▸ **WHAT THE TASK ASKS**: Which lines hold the word "Switch"? Copy each of them from the material.
"""
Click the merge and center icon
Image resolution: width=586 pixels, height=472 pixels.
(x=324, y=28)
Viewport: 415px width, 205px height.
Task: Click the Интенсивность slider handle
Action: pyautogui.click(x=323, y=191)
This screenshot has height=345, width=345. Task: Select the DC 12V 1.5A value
"""
"""
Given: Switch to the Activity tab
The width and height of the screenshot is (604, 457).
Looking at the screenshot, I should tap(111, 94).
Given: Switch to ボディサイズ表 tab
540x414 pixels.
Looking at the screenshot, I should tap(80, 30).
"""
▸ **RESULT**:
Given: Switch to the Activity tab
Given: Switch to ボディサイズ表 tab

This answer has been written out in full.